Stored data: Begin

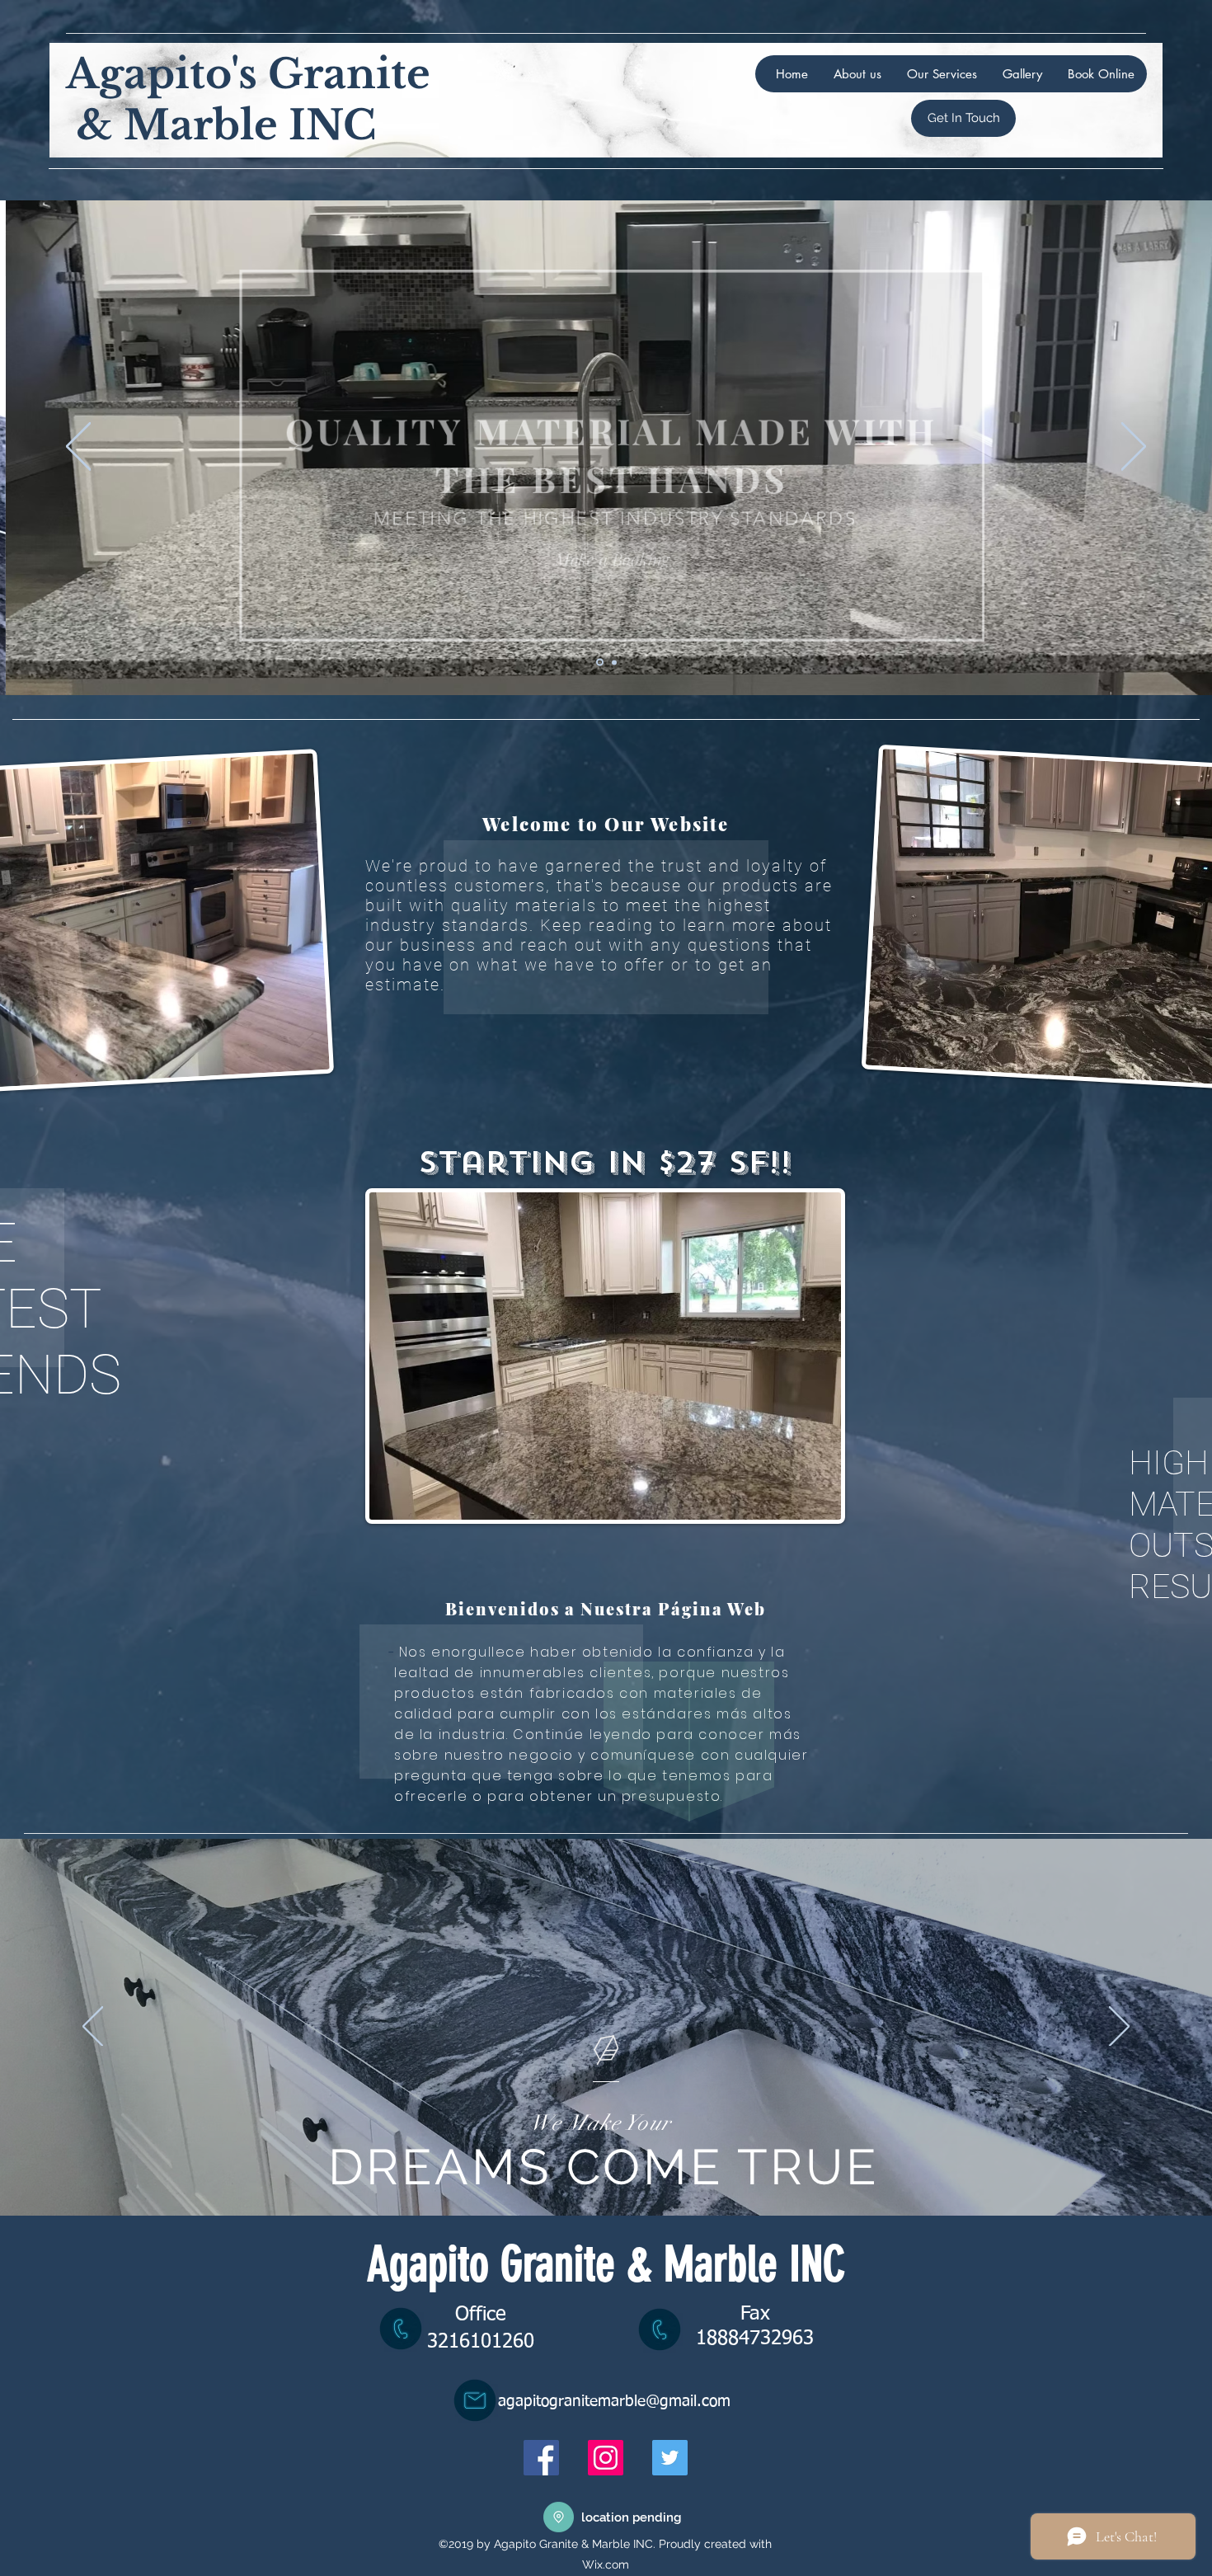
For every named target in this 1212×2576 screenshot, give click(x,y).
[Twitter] (670, 2457)
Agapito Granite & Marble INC (606, 2264)
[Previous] (78, 447)
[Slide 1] (598, 662)
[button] (606, 545)
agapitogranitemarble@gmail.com (614, 2401)
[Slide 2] (613, 662)
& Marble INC (221, 125)
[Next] (1133, 447)
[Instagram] (605, 2457)
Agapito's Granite (248, 74)
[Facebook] (541, 2457)
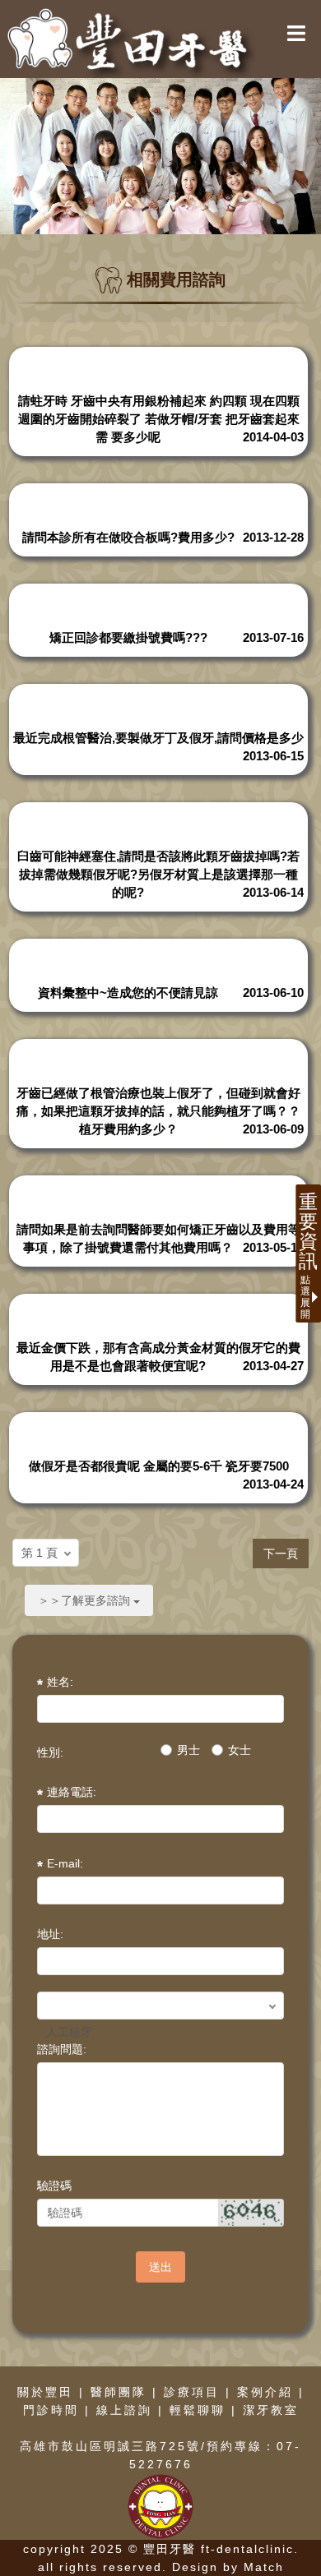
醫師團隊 (119, 2391)
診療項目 (192, 2391)
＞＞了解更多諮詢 (85, 1600)
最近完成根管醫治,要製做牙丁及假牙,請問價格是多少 (158, 738)
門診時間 (51, 2410)
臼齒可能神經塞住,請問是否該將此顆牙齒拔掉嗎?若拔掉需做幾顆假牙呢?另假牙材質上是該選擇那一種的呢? (158, 874)
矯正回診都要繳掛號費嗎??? (128, 637)
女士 (239, 1750)
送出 (160, 2267)
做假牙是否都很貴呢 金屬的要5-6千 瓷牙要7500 (159, 1466)
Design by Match (228, 2567)
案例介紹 (265, 2391)
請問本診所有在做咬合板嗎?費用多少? (128, 537)
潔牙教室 (271, 2410)
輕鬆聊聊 (198, 2410)
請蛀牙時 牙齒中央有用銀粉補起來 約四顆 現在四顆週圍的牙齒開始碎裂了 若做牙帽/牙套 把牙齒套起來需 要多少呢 (159, 419)
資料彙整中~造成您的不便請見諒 (128, 992)
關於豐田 (45, 2391)
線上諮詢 (124, 2410)
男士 (188, 1750)
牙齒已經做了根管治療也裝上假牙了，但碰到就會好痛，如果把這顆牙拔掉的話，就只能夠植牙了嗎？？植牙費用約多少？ (158, 1111)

Stored data: End

* [Exercise]
Leave out the pictures and print every line of the data exactly.

* [Answer space]
For every named target in this 1212×2576 screenshot, give click(x,y).
[Twitter] (670, 2457)
Agapito Granite & Marble INC (606, 2264)
[Previous] (78, 447)
[Slide 1] (598, 662)
[button] (606, 545)
agapitogranitemarble@gmail.com (614, 2401)
[Slide 2] (613, 662)
& Marble INC (221, 125)
[Next] (1133, 447)
[Instagram] (605, 2457)
Agapito's Granite (248, 74)
[Facebook] (541, 2457)
醫師團隊 (119, 2391)
診療項目 (192, 2391)
＞＞了解更多諮詢 (85, 1600)
最近完成根管醫治,要製做牙丁及假牙,請問價格是多少 (158, 738)
門診時間 (51, 2410)
臼齒可能神經塞住,請問是否該將此顆牙齒拔掉嗎?若拔掉需做幾顆假牙呢?另假牙材質上是該選擇那一種的呢? (158, 874)
矯正回診都要繳掛號費嗎??? (128, 637)
女士 (239, 1750)
送出 (160, 2267)
做假牙是否都很貴呢 金屬的要5-6千 瓷牙要7500 (159, 1466)
Design by Match (228, 2567)
案例介紹 (265, 2391)
請問本診所有在做咬合板嗎?費用多少? (128, 537)
潔牙教室 (271, 2410)
輕鬆聊聊 (198, 2410)
請蛀牙時 牙齒中央有用銀粉補起來 約四顆 現在四顆週圍的牙齒開始碎裂了 若做牙帽/牙套 把牙齒套起來需 要多少呢 (159, 419)
資料彙整中~造成您的不便請見諒 (128, 992)
關於豐田 (45, 2391)
線上諮詢 (124, 2410)
男士 (188, 1750)
牙齒已經做了根管治療也裝上假牙了，但碰到就會好痛，如果把這顆牙拔掉的話，就只能夠植牙了嗎？？植牙費用約多少？ (158, 1111)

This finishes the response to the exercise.